A questão é saber se a
sociedade portuguesa tem força para desejar outra coisa que não privilégios e
benesses do Estado. Durante o ajustamento de 2011-2014, julgou-se
que sim. Já se percebeu entretanto que não. Basta recordar a última campanha
autárquica, e os subsídios, as casas, os benefícios fiscais prometidos em troca
de votos.
Passos Coelho nunca teve
ilusões a esse respeito. Por isso, pareceu que esperava nova emergência
financeira, o que autorizou muita gente a declará-lo refém do passado. Não era
isso.
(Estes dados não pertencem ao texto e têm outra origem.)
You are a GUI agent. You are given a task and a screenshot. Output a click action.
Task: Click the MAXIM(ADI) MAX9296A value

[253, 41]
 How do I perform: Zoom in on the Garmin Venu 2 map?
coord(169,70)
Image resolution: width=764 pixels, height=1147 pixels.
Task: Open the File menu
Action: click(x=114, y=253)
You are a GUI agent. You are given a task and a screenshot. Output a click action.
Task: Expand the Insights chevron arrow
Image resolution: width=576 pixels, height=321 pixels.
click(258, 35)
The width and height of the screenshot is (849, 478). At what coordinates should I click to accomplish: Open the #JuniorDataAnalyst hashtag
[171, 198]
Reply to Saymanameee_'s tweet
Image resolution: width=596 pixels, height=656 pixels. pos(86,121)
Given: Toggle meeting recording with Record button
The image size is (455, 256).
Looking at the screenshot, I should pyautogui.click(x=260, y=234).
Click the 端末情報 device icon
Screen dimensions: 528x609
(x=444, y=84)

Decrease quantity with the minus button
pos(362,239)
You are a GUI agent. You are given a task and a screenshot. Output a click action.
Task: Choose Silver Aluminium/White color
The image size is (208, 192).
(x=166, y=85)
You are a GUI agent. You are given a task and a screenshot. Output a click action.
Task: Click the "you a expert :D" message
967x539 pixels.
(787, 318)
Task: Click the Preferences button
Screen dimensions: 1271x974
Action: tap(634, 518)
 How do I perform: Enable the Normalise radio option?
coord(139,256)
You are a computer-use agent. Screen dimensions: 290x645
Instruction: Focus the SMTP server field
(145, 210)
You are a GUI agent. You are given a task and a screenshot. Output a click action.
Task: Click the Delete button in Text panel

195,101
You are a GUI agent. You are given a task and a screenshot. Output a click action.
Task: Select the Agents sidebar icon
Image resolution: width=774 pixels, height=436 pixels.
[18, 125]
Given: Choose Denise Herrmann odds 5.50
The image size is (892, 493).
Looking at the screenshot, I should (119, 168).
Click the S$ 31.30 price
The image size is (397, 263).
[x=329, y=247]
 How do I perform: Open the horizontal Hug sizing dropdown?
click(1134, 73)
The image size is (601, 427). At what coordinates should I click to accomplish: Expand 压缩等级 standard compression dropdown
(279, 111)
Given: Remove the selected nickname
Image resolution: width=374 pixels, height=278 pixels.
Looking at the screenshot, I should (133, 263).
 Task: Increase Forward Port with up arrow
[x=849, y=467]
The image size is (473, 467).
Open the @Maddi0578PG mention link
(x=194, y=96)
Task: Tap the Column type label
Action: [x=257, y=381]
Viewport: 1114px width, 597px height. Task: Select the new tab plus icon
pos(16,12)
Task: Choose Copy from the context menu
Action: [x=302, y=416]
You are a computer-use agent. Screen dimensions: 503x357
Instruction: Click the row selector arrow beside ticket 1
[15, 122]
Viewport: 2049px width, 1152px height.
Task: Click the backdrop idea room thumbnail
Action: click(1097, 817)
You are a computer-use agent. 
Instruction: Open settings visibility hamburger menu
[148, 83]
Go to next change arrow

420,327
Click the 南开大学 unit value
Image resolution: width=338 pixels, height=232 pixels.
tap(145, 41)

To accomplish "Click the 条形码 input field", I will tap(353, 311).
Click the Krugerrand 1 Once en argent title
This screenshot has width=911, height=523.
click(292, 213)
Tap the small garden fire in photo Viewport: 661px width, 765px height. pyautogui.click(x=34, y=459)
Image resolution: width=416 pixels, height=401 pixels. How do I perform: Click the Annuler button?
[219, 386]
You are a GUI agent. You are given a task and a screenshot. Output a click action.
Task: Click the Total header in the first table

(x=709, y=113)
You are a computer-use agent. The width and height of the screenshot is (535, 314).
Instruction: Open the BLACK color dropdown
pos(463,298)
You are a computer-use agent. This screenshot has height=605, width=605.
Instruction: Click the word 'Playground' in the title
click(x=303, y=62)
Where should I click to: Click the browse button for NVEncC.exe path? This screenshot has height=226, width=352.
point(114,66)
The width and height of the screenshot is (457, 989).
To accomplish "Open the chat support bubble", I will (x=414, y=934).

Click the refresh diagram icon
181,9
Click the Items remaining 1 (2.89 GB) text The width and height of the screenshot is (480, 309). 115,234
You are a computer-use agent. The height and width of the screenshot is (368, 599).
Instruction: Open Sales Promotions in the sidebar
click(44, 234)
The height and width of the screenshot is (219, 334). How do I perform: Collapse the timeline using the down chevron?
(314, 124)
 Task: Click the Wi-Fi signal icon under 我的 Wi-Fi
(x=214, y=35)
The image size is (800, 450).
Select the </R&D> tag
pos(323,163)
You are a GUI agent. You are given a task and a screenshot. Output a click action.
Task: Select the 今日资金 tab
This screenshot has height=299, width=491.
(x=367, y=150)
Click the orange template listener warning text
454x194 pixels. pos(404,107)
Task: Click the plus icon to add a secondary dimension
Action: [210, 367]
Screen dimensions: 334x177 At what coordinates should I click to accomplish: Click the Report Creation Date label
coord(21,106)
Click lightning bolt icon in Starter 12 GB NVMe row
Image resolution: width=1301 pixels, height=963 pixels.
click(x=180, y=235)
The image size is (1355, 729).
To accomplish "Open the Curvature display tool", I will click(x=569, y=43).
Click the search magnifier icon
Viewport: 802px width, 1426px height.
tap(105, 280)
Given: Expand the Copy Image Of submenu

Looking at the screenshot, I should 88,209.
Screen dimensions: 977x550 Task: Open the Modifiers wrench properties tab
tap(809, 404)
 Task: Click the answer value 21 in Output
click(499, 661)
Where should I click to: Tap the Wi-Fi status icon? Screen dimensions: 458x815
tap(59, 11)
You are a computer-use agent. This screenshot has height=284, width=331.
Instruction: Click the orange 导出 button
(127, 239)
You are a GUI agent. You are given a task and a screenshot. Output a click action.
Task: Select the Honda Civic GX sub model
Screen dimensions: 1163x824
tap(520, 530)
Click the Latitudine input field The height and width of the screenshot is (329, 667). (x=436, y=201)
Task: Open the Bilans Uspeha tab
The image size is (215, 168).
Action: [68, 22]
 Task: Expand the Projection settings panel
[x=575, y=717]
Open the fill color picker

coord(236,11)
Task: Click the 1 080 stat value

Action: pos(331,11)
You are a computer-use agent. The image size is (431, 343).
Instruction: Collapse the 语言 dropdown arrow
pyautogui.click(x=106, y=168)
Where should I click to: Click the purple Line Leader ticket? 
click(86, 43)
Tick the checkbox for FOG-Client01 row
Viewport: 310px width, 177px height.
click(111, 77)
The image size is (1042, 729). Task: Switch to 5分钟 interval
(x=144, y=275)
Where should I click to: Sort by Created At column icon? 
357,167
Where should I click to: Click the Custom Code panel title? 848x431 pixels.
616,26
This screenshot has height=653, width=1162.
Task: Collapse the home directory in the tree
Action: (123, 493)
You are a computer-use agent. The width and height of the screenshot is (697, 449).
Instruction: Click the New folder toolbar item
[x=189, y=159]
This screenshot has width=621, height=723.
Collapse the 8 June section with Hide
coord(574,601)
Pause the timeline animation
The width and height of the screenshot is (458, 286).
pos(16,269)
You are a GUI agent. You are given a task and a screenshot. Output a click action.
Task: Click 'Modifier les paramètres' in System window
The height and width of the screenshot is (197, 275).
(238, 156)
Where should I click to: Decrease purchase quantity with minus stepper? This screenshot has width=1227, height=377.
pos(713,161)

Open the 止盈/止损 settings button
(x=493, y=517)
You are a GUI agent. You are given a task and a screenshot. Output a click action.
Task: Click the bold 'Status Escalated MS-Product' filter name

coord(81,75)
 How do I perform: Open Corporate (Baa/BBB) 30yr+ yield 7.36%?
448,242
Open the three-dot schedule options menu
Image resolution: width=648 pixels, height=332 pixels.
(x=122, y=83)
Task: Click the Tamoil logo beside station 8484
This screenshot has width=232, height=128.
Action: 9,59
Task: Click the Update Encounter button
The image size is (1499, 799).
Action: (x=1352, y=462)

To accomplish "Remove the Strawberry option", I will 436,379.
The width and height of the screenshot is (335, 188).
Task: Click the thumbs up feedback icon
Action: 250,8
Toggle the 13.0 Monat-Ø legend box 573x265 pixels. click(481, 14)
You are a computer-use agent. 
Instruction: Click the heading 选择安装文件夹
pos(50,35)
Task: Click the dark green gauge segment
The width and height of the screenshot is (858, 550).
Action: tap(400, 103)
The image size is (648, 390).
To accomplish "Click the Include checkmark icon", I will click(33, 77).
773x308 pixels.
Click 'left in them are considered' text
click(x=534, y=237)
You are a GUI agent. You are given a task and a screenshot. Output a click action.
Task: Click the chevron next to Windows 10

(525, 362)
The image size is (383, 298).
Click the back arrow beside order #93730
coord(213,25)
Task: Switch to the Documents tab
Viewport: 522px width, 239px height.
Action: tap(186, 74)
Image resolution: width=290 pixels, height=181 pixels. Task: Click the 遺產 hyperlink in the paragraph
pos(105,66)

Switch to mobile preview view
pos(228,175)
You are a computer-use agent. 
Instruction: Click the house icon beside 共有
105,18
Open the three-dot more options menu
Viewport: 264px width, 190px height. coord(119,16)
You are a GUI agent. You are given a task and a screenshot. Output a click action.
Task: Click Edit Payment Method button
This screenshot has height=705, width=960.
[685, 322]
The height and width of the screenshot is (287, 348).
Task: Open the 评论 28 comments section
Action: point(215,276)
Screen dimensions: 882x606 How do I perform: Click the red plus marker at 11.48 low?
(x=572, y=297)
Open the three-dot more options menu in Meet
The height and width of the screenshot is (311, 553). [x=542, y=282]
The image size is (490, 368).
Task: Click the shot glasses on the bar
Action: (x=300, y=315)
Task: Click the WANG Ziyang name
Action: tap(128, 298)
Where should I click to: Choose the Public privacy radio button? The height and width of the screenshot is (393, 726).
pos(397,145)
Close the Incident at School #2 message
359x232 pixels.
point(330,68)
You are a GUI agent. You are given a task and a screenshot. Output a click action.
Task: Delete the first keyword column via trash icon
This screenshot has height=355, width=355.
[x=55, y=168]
Simplesmente, não via em Portugal outro meio de rotação no poder.
É a lição de 2001 e de 2011. Vai o PSD esperar, continuar a propor outro
modo de vida, e sujeitar-se assim ao cerco oligárquico que sofreu Passos? Ou
vai, pelo contrário, entrar no mercado de “entendimentos” que o PS já abriu com
o PCP e o BE? A segunda opção tem um preço: a redução do PSD, que tem
sido a alternativa ao PS, a um simples lóbi da governação socialista. É
a mais antiga aspiração do PS: poder tratar o PSD e o CDS como os equivalentes
da direita do PCP e do BE. Teríamos um regime com um partido grande e
quatro partidos pequenos, com quem o partido grande rodaria na governação, umas
vezes mais à esquerda, outras mais à direita.
Por convicção, percurso
ou feitio, Passos representa na política portuguesa aqueles que não se querem
adaptar ao continuado domínio do governo pelos ex-ministros de António Guterres
e de José Sócrates. Por isso, Passos foi tão atacado como Sá Carneiro, que
também nunca se conformou com os arranjos oligárquicos do seu tempo.
Mas o resto do PSD? Ter-se-á já convencido de que não vale a pena
resistir? A caverna de Costa é tão tentadora como a de Circe. Irão mais uma vez
os companheiros de Ulisses transformar-se em porcos?